* _Activity_
From the records below, give the number of lines that include the word "computer". Add no other words.

* _Input for this task_
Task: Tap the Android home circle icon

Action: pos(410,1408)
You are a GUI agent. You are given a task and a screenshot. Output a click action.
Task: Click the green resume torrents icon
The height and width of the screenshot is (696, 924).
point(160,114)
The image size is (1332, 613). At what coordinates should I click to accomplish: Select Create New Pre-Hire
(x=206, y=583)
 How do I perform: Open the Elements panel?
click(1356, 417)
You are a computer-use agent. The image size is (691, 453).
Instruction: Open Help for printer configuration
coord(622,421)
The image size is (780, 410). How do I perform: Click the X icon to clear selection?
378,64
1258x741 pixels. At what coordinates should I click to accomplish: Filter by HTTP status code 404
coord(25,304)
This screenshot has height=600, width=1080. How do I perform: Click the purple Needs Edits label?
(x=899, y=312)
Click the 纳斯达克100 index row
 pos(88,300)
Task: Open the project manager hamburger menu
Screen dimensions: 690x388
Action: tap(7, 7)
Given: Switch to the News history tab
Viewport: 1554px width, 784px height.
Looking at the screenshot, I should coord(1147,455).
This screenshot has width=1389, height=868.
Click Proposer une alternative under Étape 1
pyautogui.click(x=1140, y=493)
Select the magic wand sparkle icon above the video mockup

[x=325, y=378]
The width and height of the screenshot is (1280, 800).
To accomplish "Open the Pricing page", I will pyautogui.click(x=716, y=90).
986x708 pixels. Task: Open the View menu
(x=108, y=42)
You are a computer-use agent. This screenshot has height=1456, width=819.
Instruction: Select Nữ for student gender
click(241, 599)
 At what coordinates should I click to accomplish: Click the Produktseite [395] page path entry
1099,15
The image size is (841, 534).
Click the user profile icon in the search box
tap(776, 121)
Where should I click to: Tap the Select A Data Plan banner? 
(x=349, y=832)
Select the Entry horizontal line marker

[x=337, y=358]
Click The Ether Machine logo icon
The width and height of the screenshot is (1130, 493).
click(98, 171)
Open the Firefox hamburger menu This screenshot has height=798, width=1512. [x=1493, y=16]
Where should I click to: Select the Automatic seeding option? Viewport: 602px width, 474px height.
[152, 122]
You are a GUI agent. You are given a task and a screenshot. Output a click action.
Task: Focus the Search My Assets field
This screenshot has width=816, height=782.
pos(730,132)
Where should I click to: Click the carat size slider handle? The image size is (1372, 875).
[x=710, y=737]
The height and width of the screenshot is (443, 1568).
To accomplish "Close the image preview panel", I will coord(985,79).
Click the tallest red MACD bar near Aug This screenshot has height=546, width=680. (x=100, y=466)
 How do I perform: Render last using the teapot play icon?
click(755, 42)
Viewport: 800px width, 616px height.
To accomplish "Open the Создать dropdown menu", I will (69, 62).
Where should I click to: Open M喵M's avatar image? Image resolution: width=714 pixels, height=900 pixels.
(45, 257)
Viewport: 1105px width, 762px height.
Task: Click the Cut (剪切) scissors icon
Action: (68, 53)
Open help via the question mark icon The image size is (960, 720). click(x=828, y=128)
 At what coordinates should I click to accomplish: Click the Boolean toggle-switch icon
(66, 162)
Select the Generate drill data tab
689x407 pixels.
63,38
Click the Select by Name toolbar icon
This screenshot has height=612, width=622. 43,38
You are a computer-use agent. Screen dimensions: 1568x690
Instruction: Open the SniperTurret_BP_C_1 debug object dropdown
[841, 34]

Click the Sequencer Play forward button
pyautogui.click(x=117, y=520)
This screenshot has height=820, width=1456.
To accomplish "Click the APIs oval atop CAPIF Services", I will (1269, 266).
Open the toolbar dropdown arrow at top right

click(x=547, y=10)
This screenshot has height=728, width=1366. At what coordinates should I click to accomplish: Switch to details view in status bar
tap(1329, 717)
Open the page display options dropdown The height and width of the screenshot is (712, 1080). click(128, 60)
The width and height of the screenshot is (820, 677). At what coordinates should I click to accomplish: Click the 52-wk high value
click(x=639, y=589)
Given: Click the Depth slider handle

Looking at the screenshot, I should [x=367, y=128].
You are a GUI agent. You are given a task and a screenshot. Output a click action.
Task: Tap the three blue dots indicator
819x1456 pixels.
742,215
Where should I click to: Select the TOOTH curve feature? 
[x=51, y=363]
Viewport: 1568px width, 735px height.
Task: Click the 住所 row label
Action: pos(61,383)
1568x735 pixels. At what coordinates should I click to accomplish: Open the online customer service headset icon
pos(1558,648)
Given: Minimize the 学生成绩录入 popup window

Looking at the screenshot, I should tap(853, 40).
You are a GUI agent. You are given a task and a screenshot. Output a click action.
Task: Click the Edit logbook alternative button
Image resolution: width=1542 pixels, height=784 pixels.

* _Solution to this problem_
3